タイ・カンボジア合同情報センターが4月7日、スリン県カブチューン郡チョンチョム国境検問所近くのオースマット地区にあるスキャムセンターの内部をメディアに公開した。タイ人記者と外国人記者60人以上が現場に入った。
オースマットには160棟以上の建物があり、AからGまでのゾーンに分かれている。今回公開されたのはゾーンE。詐欺の作業場として使われていた区画で、パソコンが並ぶオフィスのほか、監禁用の独房と拷問器具が発見された。逃亡を図った被害者をここで「処罰」していたとみられる。
衝撃的だったのは、同じ敷地内のボスクラスの居住区である。カジノ、マッサージ浴槽、プール付きの部屋が並び、一般の「作業員」とは別世界の生活を送っていた。詐欺のスクリプトは英語、中国語、日本語、韓国語など主要言語が用意されており、世界中のターゲットを騙す態勢が整っていた。
現在このエリアはタイ軍が有刺鉄線で封鎖し、管理下に置いている。
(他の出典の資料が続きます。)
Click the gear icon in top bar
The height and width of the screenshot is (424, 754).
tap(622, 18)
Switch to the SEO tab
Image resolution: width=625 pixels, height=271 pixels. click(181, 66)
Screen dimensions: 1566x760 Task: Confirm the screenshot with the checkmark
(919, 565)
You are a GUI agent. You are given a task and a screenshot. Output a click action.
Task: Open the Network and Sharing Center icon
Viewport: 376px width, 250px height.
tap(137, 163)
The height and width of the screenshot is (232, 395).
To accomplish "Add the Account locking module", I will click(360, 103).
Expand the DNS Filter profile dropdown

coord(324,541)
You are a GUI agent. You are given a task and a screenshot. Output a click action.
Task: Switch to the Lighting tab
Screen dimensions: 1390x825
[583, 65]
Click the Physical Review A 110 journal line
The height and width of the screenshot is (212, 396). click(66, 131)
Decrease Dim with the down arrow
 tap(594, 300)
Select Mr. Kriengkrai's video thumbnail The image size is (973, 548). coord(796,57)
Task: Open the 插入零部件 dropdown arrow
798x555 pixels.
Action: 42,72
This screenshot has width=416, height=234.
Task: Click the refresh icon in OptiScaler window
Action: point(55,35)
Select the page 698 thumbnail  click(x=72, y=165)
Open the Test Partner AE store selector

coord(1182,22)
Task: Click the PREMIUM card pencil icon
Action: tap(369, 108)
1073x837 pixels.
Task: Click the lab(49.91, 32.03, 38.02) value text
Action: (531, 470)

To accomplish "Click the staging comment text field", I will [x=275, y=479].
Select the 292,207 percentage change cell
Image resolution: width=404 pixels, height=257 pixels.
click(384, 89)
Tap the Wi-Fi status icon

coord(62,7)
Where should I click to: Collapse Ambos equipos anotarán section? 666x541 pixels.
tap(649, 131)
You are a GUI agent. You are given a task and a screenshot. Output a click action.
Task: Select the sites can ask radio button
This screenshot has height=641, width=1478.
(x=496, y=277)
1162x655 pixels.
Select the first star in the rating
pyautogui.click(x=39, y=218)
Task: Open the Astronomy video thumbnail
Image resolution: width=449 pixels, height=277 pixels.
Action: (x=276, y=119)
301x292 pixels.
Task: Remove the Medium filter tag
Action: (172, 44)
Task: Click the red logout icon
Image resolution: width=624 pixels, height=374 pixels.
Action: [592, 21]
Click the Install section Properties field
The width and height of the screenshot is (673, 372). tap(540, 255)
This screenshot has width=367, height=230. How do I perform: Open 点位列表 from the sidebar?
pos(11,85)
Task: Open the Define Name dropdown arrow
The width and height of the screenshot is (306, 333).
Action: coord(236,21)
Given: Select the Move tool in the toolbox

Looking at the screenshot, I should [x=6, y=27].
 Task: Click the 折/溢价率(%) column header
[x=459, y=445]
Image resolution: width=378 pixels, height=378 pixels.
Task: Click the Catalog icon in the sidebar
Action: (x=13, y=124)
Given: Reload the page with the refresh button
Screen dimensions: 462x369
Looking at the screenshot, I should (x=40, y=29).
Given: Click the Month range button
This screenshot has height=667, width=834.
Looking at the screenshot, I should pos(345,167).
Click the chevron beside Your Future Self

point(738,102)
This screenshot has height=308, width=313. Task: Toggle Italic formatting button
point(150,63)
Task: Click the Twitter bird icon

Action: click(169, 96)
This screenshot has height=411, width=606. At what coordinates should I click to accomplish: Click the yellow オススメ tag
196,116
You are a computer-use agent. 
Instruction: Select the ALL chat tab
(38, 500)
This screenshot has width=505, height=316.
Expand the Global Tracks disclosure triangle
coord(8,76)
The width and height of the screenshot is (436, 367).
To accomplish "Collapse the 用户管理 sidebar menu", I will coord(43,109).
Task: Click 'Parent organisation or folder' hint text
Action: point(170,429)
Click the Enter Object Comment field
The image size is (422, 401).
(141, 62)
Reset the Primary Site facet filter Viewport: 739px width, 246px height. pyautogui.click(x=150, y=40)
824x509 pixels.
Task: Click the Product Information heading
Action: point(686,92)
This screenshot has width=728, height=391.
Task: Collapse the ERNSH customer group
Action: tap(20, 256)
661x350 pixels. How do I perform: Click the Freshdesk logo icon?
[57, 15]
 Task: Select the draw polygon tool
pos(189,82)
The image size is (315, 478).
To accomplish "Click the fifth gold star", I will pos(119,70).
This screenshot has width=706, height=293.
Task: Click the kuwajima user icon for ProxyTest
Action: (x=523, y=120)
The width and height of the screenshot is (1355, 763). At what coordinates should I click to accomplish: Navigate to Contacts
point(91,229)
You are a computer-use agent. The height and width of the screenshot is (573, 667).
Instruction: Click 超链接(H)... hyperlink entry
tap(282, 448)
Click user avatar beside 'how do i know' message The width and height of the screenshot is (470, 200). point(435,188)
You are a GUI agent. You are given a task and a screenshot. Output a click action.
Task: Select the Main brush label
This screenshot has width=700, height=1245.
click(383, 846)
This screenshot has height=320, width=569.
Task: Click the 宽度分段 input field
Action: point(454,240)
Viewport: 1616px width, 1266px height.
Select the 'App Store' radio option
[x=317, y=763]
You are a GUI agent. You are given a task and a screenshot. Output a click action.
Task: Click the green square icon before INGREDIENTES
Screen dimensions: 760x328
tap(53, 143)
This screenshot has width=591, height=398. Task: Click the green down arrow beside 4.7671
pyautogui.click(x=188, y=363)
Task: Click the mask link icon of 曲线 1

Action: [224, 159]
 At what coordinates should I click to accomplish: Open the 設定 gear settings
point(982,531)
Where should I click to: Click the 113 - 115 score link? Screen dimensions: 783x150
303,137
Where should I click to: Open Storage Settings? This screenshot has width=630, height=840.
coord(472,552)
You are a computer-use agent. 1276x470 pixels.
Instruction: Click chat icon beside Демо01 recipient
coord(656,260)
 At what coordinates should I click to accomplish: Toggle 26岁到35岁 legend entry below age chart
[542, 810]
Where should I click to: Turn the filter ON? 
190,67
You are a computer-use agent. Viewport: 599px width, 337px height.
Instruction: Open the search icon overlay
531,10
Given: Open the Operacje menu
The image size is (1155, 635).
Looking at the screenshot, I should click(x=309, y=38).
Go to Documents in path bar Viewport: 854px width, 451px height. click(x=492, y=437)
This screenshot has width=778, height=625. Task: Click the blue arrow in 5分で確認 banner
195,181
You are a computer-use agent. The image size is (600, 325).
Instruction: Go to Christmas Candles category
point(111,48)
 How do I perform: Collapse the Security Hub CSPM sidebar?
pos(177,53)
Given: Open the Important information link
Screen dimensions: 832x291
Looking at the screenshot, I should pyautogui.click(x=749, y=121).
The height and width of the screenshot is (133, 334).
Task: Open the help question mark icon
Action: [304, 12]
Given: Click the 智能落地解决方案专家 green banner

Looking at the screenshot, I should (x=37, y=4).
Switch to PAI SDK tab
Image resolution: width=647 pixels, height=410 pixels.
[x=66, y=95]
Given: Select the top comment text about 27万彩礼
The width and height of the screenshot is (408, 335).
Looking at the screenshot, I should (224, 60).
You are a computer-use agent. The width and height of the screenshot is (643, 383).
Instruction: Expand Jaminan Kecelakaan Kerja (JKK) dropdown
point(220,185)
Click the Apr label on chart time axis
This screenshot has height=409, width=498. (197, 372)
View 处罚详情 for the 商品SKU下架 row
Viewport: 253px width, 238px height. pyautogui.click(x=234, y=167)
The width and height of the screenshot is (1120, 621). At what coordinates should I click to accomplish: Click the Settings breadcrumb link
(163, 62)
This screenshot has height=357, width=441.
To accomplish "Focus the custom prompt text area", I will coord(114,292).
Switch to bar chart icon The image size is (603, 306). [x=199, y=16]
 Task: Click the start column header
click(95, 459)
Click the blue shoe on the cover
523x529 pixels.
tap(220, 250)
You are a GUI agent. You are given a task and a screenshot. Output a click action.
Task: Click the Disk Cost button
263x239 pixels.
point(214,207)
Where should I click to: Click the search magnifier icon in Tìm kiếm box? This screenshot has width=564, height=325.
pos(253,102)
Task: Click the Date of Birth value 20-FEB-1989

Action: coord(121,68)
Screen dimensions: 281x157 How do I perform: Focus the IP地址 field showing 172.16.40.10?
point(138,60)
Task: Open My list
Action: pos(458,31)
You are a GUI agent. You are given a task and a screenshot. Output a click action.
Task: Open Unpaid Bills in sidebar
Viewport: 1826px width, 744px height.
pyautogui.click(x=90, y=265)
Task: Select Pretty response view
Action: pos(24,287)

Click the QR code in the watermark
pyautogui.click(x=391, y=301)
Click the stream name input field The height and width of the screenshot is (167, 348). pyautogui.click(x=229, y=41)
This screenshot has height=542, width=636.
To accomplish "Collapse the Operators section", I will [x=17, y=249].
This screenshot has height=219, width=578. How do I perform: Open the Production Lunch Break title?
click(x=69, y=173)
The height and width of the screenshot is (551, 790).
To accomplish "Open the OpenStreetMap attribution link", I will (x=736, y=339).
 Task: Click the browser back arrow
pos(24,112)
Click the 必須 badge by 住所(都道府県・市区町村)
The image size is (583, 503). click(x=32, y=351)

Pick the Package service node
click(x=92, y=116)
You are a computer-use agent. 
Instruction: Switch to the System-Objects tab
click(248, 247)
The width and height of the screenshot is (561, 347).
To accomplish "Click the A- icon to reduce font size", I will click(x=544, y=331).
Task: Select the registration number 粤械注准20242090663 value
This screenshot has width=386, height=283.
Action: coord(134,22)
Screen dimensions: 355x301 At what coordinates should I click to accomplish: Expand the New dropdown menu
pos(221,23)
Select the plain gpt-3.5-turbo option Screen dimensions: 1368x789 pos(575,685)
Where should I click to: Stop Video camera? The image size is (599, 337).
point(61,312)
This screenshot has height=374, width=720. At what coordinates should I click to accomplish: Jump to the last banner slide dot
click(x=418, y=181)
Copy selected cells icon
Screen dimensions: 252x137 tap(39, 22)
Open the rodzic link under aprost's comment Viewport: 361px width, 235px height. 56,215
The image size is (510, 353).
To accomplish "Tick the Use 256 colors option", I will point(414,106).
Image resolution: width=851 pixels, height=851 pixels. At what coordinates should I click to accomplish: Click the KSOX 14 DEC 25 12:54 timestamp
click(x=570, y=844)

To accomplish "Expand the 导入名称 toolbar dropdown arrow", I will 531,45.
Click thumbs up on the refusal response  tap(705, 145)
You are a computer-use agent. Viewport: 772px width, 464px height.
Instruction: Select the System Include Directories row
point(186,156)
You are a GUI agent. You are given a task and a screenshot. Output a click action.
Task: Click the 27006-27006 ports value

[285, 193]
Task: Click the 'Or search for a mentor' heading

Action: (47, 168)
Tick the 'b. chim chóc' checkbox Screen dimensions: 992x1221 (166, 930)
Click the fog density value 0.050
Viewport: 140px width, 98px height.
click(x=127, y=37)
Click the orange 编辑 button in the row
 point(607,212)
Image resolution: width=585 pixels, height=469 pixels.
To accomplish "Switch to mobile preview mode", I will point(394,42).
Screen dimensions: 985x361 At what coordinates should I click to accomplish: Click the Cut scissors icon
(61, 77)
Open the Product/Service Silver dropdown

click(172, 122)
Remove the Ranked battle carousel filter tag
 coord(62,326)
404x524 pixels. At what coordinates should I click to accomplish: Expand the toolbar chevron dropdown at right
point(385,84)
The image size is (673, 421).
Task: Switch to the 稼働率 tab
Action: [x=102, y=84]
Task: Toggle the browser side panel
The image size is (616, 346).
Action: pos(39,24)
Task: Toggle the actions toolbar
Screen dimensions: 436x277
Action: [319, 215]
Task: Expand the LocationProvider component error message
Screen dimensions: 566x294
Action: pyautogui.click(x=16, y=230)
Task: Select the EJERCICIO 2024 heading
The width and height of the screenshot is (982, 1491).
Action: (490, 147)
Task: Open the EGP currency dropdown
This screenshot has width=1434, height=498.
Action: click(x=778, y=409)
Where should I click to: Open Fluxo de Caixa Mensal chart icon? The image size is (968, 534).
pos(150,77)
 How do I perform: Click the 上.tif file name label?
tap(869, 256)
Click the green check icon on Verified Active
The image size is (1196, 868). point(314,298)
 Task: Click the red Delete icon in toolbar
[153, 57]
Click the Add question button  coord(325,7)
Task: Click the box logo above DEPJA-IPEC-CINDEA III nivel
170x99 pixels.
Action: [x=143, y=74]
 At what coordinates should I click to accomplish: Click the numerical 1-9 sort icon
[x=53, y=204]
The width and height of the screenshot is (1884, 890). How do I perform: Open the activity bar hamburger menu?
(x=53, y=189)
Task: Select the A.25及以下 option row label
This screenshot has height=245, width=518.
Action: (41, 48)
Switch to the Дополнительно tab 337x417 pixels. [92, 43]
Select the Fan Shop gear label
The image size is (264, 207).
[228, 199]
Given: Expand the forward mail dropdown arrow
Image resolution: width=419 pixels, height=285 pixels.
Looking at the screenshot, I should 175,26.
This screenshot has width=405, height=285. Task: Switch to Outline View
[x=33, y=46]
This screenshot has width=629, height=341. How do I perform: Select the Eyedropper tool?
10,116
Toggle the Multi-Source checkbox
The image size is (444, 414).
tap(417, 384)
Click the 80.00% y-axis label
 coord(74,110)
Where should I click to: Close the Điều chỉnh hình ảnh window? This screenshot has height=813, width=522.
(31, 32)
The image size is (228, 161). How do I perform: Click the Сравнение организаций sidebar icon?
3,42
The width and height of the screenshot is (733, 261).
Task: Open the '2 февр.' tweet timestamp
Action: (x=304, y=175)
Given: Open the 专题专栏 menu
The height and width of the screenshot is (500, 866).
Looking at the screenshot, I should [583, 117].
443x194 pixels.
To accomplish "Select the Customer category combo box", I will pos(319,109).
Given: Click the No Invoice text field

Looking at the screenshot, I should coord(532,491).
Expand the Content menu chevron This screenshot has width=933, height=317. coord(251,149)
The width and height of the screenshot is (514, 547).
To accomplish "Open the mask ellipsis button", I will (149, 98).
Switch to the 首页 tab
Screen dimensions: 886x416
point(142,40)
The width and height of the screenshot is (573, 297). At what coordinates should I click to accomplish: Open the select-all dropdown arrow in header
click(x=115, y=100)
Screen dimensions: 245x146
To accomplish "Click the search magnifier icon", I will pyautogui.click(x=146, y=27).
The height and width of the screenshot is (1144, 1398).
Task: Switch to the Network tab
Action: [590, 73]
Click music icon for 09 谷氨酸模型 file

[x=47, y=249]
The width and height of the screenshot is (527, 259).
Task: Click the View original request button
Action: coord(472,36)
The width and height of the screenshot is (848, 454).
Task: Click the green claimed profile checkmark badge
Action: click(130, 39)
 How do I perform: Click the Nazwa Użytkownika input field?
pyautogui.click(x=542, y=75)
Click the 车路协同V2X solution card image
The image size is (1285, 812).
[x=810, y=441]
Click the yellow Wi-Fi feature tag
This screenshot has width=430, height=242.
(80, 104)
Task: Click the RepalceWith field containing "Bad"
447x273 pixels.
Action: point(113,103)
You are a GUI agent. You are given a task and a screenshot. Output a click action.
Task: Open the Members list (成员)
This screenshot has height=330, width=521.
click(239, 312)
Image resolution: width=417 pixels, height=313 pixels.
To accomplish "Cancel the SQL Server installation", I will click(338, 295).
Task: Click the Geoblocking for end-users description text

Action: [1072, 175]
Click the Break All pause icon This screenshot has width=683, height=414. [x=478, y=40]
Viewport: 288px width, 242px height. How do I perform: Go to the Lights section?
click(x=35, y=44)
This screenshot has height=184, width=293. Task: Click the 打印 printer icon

タイ政府はこの公開を通じて、オンライン詐欺との戦いにおける透明性と国際協力の姿勢を示した。
日本人もこうした詐欺グループのターゲットになっている。日本語のスクリプトが発見されたことは、タイ・カンボジア国境から日本の高齢者の貯金が狙われていた可能性を示す。タイ在住の日本人にとっても、国境地帯のこうした実態は知っておくべき情報である。